Consider this parallel: The clitoris is frequently omitted from medical textbooks. Scottie Hale Buehler, CPM, MA, a PhD Candidate in UCLA’s Department of History who studies this very phenomenon, tells me: “The clitoris embodies many misogynistic fears about sexual pleasure: that penetration and penises may not even be necessary for orgasm.” When asked whether the erasure of female masturbation statistics could reflect the same fears, Buehler told me, “I think your hypothesis sounds convincing,” adding that heteronormativity also likely plays a role.

So, perhaps it’s threatening for men to know that women’s own hands are far better at getting them off than a penis. As psychologist Manfred F. DeMartino wrote in the 1974 book Sex and the Intelligent Women:

“As more women become liberated sexually and thus more confident, aggressive, and demanding in their heterosexual relationships, and because of their ability to reach several orgasms in a short time interval, men may well experience a greater sense of threat with respect to their feelings of virility and masculinity — they may find it increasingly difficult to sexually satisfy women. Past and current research clearly indicate that the majority of women in our society are able to attain an orgasm much easier and faster from clitoral self-manipulation than from sexual intercourse.”

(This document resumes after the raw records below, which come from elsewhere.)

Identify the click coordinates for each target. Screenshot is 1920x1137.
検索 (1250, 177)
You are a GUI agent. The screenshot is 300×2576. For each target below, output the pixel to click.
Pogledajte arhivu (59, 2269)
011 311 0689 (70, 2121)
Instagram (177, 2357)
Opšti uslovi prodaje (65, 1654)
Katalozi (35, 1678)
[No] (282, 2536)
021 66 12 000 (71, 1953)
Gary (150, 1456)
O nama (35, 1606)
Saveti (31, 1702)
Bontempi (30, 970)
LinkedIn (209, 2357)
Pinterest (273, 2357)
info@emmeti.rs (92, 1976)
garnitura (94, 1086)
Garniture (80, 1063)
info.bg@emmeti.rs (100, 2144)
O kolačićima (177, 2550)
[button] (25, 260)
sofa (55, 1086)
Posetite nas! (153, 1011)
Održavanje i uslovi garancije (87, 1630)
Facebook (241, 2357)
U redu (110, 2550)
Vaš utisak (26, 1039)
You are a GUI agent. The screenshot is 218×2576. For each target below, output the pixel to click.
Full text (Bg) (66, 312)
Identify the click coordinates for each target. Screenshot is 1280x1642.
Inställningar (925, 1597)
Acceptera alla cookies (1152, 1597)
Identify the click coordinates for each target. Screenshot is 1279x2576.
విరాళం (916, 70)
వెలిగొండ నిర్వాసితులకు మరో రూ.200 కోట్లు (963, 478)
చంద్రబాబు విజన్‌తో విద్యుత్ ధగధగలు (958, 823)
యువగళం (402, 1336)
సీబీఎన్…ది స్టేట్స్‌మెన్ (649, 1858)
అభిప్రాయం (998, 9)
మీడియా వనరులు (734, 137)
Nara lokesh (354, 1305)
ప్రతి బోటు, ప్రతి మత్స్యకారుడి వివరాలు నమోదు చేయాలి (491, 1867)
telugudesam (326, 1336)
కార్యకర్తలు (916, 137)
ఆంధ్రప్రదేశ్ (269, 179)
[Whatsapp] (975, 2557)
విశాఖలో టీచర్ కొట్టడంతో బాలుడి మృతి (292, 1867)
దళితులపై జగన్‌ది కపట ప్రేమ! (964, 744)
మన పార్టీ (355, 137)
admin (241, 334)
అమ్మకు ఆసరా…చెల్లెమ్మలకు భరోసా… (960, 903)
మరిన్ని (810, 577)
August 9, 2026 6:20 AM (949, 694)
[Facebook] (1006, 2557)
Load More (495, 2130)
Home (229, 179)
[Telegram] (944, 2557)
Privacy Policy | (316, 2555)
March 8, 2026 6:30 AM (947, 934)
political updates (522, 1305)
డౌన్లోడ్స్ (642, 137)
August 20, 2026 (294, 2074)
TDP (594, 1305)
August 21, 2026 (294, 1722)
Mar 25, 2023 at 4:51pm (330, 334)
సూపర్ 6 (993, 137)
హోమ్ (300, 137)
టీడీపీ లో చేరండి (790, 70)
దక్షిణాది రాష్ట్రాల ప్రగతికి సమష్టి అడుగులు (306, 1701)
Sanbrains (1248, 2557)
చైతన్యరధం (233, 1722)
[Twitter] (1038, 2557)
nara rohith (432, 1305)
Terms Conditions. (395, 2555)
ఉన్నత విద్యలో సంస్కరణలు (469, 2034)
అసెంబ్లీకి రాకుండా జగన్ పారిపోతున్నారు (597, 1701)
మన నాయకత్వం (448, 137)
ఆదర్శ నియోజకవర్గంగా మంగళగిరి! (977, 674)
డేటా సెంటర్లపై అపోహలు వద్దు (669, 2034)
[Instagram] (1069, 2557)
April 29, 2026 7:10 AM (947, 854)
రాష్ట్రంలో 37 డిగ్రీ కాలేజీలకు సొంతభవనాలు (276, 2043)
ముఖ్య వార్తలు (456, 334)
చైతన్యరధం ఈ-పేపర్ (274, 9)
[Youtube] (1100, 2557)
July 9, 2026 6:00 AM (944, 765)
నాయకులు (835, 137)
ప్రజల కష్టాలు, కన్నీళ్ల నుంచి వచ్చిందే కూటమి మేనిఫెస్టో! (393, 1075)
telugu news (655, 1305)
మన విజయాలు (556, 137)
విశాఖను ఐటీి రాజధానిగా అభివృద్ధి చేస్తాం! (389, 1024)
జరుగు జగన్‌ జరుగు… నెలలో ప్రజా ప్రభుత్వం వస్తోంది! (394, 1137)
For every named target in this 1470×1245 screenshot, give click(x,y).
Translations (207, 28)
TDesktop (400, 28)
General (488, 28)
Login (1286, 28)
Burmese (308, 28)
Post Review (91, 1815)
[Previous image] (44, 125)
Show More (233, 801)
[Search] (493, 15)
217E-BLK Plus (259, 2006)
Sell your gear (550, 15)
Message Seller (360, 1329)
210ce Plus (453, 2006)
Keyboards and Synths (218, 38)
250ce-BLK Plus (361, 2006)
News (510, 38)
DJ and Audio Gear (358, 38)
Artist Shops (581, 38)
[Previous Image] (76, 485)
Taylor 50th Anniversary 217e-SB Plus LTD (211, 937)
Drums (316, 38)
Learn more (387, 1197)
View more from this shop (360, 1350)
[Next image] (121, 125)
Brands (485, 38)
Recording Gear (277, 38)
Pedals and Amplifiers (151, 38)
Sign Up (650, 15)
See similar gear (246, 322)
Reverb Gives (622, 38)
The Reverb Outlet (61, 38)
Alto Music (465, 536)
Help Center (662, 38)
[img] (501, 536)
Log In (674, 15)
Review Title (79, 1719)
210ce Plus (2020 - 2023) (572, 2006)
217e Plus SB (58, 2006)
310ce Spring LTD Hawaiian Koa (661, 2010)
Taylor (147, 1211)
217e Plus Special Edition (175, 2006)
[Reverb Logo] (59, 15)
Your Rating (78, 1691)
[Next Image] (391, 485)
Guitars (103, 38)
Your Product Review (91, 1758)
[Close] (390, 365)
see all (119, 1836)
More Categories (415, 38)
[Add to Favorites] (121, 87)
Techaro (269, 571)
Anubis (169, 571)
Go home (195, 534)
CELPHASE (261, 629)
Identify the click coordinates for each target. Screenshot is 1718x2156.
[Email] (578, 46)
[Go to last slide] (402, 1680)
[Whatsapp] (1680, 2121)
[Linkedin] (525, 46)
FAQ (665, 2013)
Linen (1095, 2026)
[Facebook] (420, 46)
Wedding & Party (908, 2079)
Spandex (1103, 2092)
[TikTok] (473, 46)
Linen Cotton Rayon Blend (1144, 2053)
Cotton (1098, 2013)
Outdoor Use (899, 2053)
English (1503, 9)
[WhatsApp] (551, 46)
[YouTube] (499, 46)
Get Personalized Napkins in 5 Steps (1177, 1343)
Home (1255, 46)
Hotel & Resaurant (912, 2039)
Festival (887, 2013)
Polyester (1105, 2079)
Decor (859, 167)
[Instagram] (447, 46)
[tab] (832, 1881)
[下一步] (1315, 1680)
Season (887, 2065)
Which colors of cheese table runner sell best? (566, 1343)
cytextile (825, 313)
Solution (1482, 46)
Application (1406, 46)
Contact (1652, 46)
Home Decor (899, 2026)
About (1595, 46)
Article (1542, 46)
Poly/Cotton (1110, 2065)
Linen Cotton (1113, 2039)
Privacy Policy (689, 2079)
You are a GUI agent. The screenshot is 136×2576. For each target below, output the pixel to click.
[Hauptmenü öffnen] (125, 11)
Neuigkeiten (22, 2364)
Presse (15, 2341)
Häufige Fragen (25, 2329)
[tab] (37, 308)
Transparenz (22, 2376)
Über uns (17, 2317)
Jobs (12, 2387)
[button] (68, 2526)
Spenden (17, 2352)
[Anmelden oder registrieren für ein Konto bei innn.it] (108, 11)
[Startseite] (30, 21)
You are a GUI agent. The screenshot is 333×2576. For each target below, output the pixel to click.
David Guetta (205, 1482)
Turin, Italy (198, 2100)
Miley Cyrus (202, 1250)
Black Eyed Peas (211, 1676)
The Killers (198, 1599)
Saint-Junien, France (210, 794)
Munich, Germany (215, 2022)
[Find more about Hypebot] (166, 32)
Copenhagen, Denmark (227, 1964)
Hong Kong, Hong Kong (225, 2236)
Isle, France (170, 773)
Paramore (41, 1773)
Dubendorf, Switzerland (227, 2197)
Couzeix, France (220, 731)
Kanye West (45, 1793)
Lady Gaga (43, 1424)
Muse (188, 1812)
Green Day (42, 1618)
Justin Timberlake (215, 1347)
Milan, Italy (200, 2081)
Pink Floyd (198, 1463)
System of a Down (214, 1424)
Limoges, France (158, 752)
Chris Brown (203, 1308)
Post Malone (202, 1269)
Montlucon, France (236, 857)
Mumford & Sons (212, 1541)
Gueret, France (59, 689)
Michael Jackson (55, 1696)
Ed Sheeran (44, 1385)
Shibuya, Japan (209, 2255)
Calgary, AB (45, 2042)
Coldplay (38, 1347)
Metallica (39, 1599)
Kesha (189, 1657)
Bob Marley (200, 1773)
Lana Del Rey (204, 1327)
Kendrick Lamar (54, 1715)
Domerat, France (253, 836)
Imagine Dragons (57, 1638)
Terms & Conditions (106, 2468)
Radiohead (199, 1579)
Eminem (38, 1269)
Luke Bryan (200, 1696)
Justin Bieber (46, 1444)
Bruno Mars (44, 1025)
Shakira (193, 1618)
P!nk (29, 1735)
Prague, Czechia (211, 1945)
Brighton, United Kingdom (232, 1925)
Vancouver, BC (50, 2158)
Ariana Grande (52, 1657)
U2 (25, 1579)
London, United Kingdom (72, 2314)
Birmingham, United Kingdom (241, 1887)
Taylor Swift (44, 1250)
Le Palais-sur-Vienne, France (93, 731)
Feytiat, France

That said, I don’t believe that those who cite the 20-minute statistic are driven by misogyny or fear of the clit. They’re just trying to convince women’s partners to spend some goddamn time on them for once. They want to close the orgasm gap. We share that mission.

But achieving orgasm equality is not empowering if it’s framed as a way of overcoming cis women’s shitty biology. In that case, it’s only feeding the idea that women are inherently defective. Claiming that women need toys or vaginal treatments or extra time to gain equality implies that they’re innately unequal. True orgasm equality means abolishing this hierarchical thinking altogether.

Think about it: We’ve relegated the activities that give most women orgasms to “foreplay,” mere preparation for the main event that produces male orgasms. We need to adjust our definition of “sex” to accommodate women’s bodies, not judge women’s bodies based on a patriarchal definition of “sex.”

All we really need is more respect for the vulva and more accurate information about how it really works. Because, trust us: Contrary to popular belief, it works just fine.